**Work required**: Count the lines in the records below that contain the string "dropdown", and give only that number.

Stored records
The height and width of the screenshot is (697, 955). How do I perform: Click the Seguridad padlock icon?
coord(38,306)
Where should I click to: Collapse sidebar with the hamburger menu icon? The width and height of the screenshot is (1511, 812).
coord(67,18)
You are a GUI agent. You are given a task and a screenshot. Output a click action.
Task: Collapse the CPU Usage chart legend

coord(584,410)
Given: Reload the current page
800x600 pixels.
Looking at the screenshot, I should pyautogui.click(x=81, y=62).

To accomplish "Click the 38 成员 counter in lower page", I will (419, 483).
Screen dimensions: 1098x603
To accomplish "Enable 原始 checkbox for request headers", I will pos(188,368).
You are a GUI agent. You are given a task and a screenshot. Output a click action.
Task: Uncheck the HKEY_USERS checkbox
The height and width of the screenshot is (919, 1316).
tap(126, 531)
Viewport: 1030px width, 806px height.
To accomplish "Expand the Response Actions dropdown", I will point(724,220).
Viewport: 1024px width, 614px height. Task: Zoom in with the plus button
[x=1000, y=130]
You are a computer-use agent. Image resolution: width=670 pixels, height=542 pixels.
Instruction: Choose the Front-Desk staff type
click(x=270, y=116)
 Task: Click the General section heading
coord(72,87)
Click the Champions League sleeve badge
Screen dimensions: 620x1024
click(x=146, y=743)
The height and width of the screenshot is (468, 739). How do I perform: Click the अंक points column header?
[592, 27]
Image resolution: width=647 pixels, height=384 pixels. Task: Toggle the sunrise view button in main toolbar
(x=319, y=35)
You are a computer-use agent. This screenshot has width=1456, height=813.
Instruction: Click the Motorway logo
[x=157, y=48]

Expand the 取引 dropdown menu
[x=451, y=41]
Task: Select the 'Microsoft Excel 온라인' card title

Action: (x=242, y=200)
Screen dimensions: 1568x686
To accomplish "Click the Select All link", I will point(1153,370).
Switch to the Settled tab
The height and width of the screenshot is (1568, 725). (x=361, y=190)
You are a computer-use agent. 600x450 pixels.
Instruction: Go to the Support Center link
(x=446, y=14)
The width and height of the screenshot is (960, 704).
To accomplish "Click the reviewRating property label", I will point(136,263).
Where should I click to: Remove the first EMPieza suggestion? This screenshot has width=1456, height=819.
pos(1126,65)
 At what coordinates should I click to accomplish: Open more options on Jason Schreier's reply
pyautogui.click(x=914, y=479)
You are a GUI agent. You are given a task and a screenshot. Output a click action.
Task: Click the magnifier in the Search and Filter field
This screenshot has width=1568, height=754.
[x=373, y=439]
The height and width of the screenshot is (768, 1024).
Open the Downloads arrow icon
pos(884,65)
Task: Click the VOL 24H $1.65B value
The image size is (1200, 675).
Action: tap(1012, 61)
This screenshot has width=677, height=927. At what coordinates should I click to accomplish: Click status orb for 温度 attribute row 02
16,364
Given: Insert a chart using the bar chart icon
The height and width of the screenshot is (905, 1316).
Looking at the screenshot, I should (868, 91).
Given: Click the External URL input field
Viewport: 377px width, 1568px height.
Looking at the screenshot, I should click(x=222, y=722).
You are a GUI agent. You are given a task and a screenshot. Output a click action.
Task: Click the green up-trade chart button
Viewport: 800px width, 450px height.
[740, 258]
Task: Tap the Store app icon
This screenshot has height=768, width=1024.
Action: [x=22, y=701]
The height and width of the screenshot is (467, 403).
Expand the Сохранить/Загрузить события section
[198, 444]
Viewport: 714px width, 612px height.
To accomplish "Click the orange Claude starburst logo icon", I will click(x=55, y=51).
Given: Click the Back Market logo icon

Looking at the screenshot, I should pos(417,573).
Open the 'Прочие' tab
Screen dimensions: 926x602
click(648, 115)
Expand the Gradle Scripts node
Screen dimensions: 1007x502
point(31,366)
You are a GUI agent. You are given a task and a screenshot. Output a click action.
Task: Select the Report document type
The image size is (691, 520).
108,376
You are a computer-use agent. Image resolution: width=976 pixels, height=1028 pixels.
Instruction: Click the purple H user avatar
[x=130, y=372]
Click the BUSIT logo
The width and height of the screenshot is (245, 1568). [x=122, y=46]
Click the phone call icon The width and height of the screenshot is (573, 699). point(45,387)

**Answer in full**: 2